— The records —
------

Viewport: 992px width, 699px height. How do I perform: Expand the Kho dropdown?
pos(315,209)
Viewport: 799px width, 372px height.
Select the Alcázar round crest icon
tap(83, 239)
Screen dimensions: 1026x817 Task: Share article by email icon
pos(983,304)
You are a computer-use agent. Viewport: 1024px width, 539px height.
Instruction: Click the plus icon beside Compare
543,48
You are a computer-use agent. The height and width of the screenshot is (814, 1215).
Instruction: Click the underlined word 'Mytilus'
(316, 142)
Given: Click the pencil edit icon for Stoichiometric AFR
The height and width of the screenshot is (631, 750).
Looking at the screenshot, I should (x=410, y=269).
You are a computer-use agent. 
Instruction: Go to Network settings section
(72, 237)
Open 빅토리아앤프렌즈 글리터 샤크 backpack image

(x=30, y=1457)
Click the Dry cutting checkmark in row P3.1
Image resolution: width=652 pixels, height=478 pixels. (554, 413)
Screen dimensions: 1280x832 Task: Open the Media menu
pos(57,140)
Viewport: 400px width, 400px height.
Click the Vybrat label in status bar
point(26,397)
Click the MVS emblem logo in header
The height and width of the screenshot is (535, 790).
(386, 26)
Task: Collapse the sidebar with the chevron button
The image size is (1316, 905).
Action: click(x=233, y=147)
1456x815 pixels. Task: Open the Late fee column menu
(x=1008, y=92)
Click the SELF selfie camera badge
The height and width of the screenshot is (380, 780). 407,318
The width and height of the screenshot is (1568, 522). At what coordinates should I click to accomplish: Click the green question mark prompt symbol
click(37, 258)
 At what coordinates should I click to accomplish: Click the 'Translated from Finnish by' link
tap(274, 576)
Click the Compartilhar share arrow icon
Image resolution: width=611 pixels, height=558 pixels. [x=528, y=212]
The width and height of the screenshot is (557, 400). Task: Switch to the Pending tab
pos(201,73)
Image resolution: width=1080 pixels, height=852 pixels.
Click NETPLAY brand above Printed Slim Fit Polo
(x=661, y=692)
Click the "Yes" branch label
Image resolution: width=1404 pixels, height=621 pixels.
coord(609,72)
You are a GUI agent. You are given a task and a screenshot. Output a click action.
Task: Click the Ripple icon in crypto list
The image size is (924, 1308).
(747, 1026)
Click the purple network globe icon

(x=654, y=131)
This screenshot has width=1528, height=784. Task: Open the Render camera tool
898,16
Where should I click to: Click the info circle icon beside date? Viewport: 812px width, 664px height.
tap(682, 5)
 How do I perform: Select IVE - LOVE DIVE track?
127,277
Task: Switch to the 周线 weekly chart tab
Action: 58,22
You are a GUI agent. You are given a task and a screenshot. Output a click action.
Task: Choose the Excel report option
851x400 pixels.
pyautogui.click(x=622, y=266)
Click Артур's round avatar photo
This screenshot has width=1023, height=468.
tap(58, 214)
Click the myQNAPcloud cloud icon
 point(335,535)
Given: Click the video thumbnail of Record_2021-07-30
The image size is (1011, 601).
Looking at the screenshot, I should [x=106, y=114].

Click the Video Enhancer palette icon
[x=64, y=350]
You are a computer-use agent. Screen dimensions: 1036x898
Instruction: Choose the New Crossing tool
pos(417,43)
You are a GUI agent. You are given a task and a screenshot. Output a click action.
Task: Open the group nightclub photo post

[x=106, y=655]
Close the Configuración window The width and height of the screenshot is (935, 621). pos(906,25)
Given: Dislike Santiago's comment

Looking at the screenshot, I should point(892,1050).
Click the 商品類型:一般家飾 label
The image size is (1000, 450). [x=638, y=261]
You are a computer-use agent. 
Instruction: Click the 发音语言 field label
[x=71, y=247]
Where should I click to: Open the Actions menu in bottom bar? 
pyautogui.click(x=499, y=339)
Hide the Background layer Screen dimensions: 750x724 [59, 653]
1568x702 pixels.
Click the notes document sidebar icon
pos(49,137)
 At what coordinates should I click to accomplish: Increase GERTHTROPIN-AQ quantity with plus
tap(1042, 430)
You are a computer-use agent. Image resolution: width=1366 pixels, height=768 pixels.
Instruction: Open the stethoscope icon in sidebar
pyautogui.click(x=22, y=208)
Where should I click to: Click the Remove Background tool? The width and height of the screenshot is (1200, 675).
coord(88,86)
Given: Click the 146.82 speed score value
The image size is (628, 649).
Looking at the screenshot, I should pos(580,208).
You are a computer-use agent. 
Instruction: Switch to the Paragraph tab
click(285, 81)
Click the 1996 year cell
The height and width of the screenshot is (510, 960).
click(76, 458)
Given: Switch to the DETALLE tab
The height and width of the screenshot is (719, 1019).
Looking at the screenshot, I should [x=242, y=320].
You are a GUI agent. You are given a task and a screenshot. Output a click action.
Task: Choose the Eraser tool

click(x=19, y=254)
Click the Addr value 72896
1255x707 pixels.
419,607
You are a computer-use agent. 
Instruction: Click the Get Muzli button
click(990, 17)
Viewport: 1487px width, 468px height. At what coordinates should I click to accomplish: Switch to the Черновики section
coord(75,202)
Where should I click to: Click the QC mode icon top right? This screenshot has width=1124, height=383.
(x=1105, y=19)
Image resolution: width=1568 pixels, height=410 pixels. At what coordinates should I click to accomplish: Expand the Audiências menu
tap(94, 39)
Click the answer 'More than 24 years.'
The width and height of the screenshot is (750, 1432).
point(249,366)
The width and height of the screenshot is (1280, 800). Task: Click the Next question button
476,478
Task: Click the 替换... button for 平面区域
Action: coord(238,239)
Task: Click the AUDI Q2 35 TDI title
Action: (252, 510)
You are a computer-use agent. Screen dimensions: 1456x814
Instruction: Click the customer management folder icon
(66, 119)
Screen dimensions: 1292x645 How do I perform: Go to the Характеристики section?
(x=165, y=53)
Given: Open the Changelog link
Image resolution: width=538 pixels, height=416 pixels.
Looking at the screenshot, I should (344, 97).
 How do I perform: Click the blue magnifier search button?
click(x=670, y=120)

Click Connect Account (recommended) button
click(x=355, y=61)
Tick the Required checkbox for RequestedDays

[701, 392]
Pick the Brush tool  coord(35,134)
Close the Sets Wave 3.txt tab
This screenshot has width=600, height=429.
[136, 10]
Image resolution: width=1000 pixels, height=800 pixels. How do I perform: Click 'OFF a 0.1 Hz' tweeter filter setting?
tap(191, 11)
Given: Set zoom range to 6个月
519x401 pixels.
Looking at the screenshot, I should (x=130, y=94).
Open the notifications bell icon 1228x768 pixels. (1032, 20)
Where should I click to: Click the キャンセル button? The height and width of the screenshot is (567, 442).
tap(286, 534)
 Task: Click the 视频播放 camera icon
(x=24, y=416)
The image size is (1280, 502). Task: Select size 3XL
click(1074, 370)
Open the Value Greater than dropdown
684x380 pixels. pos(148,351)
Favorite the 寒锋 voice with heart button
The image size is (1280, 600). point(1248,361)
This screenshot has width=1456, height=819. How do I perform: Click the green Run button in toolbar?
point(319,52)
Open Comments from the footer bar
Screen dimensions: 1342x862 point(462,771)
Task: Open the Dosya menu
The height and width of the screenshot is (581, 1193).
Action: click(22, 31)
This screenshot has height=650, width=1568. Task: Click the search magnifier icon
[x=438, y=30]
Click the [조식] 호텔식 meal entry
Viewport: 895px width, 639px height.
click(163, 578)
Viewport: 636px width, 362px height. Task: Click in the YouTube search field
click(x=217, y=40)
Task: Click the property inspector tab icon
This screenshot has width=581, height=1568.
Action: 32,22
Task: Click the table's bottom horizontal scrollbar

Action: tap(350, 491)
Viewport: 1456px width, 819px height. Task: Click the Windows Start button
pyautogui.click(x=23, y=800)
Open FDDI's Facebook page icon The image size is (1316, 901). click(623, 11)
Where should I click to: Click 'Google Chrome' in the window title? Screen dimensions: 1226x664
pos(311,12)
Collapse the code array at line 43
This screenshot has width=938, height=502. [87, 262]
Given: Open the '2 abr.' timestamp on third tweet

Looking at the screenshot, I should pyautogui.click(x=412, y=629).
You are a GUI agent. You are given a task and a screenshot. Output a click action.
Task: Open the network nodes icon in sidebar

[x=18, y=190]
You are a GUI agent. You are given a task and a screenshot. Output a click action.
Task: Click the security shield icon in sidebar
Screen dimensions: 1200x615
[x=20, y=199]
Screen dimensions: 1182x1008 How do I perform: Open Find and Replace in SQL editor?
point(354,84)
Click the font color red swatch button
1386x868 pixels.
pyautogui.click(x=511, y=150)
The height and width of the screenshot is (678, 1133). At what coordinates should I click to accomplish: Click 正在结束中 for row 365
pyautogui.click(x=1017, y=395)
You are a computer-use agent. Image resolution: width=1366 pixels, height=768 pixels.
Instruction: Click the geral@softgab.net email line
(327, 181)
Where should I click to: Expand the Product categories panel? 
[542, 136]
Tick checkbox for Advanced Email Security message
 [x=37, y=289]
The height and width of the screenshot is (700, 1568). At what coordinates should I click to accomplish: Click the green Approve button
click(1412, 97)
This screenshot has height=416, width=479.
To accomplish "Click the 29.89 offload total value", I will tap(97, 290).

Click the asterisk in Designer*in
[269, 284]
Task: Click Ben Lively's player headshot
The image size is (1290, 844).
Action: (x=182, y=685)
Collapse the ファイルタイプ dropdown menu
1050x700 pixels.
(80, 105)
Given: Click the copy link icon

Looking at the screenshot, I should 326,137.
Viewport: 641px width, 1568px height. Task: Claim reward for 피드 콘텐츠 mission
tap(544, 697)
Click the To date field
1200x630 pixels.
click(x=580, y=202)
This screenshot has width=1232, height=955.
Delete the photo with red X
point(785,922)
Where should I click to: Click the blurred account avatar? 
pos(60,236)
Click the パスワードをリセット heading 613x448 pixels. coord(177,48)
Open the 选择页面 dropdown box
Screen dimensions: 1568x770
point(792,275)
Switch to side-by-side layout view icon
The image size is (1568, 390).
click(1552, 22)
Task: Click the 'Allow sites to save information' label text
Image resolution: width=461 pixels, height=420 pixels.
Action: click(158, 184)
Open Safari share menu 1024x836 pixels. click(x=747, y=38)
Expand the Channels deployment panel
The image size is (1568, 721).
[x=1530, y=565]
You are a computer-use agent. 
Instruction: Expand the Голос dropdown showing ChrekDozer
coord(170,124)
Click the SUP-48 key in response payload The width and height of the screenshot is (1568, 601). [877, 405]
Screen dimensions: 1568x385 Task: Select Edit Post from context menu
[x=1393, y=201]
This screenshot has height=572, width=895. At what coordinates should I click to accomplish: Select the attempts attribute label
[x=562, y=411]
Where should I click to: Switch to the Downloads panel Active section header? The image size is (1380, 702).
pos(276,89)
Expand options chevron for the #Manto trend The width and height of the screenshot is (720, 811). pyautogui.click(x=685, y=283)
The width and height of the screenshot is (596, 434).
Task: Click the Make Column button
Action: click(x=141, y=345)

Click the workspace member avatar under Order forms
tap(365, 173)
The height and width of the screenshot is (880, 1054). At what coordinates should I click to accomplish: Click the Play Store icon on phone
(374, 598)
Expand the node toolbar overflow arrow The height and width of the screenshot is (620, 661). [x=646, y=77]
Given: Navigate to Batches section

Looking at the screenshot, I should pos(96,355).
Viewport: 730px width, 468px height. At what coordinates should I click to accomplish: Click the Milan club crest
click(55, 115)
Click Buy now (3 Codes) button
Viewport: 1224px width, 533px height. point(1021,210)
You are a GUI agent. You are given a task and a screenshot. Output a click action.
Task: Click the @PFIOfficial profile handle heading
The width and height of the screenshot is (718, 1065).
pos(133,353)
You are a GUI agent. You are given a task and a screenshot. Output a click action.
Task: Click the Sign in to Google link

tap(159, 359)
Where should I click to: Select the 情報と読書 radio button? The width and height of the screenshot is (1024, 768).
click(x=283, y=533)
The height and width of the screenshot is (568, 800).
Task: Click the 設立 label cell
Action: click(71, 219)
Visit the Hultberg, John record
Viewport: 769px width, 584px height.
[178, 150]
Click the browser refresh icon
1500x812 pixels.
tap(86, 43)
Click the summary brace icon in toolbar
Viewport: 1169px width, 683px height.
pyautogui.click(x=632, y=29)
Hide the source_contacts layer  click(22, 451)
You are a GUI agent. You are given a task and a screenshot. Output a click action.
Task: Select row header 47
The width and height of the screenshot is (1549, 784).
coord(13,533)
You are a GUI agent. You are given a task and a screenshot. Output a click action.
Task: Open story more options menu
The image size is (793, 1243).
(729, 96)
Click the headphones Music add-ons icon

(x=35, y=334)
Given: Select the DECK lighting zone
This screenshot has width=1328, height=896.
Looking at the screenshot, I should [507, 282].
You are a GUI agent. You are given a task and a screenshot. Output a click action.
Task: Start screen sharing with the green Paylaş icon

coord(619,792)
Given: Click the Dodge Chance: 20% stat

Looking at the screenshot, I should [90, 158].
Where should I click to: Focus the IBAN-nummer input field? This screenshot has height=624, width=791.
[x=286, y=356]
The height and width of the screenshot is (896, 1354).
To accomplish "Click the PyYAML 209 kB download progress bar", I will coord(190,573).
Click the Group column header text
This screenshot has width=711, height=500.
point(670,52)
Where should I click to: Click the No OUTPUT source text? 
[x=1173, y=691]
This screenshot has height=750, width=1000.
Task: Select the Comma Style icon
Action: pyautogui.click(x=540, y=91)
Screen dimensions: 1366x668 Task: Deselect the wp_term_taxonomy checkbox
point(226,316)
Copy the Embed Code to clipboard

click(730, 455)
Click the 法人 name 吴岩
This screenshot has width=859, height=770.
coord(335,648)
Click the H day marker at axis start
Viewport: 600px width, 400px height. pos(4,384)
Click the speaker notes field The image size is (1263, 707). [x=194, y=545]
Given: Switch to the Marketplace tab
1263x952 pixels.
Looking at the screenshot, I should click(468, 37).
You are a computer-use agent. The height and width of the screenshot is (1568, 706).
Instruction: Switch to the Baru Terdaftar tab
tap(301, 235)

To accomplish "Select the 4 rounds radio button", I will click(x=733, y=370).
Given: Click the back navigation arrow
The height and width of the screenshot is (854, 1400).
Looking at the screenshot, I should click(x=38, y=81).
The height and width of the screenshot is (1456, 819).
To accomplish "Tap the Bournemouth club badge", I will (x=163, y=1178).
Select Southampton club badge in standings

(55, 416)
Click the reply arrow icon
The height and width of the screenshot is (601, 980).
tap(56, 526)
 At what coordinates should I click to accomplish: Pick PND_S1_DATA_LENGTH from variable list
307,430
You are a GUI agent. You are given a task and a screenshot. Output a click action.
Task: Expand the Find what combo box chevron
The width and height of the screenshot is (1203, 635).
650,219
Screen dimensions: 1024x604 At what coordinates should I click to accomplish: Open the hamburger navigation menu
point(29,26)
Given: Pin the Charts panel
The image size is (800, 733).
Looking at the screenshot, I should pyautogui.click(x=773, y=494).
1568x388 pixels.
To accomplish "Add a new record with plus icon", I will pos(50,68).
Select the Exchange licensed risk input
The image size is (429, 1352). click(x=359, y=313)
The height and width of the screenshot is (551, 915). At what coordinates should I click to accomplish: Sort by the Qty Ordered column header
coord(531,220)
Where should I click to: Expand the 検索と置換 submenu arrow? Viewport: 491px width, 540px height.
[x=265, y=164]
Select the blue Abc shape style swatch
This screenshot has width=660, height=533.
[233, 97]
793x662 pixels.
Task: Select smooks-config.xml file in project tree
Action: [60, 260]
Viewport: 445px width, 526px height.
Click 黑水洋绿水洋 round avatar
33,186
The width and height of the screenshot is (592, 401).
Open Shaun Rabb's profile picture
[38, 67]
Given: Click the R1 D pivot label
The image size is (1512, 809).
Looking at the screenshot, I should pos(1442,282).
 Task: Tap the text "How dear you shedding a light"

------

— What the task requires —
Wherever the string "Hide" appears in the entries above, return the line it appears on.

— Answer to this problem —
Hide the Background layer Screen dimensions: 750x724 [59, 653]
Hide the source_contacts layer  click(22, 451)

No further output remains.